━━ PROVIDED DATA ━━

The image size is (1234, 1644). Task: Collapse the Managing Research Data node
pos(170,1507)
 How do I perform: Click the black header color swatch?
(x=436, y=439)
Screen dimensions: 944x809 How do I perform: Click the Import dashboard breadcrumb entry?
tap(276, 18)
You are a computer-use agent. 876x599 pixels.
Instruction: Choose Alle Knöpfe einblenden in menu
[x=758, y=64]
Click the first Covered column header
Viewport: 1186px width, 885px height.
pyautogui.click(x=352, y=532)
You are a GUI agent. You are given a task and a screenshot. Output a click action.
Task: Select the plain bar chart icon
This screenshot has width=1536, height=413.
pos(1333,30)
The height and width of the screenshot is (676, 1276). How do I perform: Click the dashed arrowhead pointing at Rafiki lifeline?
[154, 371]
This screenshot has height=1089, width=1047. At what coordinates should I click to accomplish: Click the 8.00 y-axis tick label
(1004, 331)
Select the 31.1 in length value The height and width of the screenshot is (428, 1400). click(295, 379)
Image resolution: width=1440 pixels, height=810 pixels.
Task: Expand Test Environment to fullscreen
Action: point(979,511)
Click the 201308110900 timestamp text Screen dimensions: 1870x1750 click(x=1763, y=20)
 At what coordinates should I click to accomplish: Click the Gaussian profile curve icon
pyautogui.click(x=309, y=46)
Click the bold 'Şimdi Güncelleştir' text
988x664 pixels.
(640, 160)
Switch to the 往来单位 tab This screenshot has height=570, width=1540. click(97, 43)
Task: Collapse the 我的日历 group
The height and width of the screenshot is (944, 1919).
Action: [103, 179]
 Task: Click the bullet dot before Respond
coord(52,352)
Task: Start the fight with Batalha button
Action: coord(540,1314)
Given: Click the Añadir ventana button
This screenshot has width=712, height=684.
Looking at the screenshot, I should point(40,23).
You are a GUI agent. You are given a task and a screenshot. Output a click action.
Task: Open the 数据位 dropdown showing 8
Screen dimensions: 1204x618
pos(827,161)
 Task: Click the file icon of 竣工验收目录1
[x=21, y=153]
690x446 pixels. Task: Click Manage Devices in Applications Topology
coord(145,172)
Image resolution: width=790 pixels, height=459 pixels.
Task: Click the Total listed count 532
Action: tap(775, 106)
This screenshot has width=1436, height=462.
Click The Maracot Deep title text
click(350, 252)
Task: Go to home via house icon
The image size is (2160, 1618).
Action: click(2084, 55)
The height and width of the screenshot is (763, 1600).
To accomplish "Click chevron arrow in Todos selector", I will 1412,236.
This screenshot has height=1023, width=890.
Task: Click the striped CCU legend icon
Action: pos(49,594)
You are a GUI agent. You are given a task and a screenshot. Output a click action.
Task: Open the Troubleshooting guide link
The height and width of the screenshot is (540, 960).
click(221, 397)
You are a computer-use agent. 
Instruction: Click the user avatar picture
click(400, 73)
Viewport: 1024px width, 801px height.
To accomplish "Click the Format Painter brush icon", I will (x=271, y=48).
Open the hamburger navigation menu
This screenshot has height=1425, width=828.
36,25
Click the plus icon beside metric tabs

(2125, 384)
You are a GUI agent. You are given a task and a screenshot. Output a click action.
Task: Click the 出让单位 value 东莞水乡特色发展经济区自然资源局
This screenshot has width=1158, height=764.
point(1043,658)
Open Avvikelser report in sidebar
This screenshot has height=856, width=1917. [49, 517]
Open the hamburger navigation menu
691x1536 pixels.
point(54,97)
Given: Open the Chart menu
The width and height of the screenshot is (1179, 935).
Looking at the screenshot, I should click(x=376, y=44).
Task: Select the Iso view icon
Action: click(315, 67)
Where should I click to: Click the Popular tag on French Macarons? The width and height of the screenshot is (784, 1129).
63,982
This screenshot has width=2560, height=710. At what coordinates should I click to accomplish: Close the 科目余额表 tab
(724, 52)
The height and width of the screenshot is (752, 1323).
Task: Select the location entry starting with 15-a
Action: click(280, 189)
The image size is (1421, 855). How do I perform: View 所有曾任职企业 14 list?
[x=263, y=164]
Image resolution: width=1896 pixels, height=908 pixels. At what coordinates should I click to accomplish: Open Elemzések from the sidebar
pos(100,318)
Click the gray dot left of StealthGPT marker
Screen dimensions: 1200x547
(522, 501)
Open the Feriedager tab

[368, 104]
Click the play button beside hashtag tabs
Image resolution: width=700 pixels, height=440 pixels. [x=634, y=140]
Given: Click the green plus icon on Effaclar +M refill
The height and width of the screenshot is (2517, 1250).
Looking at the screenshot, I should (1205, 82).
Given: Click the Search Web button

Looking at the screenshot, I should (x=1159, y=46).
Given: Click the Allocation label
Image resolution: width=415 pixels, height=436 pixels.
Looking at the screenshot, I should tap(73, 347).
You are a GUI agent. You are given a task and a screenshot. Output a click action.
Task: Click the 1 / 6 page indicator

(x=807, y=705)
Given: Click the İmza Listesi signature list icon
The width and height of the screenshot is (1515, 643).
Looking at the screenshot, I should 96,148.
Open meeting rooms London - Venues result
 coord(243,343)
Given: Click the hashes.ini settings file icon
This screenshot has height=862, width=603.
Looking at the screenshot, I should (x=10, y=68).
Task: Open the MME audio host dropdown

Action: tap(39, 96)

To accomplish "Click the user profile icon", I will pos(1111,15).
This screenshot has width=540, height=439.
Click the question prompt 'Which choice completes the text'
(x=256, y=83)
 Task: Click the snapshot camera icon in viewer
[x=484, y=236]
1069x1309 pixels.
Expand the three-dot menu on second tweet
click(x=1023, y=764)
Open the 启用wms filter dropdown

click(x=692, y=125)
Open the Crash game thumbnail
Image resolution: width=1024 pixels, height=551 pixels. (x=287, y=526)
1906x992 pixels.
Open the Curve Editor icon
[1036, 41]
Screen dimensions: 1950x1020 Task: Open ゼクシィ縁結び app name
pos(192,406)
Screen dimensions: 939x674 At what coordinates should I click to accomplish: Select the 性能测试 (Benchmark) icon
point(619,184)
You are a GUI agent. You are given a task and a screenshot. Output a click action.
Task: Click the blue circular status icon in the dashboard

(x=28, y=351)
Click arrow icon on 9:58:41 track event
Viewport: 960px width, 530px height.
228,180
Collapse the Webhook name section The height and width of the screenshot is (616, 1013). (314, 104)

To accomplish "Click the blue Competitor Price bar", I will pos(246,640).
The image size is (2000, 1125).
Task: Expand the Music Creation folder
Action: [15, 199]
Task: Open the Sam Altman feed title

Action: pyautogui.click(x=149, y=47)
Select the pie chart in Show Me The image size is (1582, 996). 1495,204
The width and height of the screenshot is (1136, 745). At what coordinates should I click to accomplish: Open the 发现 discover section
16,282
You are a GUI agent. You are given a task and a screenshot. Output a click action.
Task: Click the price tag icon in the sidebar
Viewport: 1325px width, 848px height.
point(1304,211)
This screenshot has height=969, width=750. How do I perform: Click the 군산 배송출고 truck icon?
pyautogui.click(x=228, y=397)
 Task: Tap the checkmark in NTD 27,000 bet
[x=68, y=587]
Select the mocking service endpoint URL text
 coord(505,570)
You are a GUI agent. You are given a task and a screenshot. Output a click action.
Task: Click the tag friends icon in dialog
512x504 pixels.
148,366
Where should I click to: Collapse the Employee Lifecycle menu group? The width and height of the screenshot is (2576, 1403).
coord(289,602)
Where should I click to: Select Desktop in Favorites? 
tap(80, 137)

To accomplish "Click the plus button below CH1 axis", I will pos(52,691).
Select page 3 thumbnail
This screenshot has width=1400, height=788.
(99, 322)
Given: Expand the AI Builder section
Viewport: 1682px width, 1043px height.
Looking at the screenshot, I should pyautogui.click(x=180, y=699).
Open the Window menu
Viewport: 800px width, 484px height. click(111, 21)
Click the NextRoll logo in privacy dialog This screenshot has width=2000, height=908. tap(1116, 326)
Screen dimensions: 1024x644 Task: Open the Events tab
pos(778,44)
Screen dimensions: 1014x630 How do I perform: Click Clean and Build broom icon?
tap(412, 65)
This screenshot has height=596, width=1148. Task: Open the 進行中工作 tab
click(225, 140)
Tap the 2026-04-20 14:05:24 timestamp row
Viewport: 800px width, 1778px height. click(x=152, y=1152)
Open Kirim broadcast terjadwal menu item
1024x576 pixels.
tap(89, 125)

━━━

ASSIGNMENT -> Look above for the line with "This screenshot has width=712, height=684." and the line with "Given: Open the Chart menu"; transcribe both and all lines in between, exactly, and nothing else.

REPLY ->
This screenshot has width=712, height=684.
Looking at the screenshot, I should point(40,23).
You are a GUI agent. You are given a task and a screenshot. Output a click action.
Task: Open the 数据位 dropdown showing 8
Screen dimensions: 1204x618
pos(827,161)
 Task: Click the file icon of 竣工验收目录1
[x=21, y=153]
690x446 pixels. Task: Click Manage Devices in Applications Topology
coord(145,172)
Image resolution: width=790 pixels, height=459 pixels.
Task: Click the Total listed count 532
Action: tap(775, 106)
This screenshot has width=1436, height=462.
Click The Maracot Deep title text
click(350, 252)
Task: Go to home via house icon
The image size is (2160, 1618).
Action: click(2084, 55)
The height and width of the screenshot is (763, 1600).
To accomplish "Click chevron arrow in Todos selector", I will 1412,236.
This screenshot has height=1023, width=890.
Task: Click the striped CCU legend icon
Action: pos(49,594)
You are a GUI agent. You are given a task and a screenshot. Output a click action.
Task: Open the Troubleshooting guide link
The height and width of the screenshot is (540, 960).
click(221, 397)
You are a computer-use agent. 
Instruction: Click the user avatar picture
click(400, 73)
Viewport: 1024px width, 801px height.
To accomplish "Click the Format Painter brush icon", I will (x=271, y=48).
Open the hamburger navigation menu
This screenshot has height=1425, width=828.
36,25
Click the plus icon beside metric tabs

(2125, 384)
You are a GUI agent. You are given a task and a screenshot. Output a click action.
Task: Click the 出让单位 value 东莞水乡特色发展经济区自然资源局
This screenshot has width=1158, height=764.
point(1043,658)
Open Avvikelser report in sidebar
This screenshot has height=856, width=1917. [49, 517]
Open the hamburger navigation menu
691x1536 pixels.
point(54,97)
Given: Open the Chart menu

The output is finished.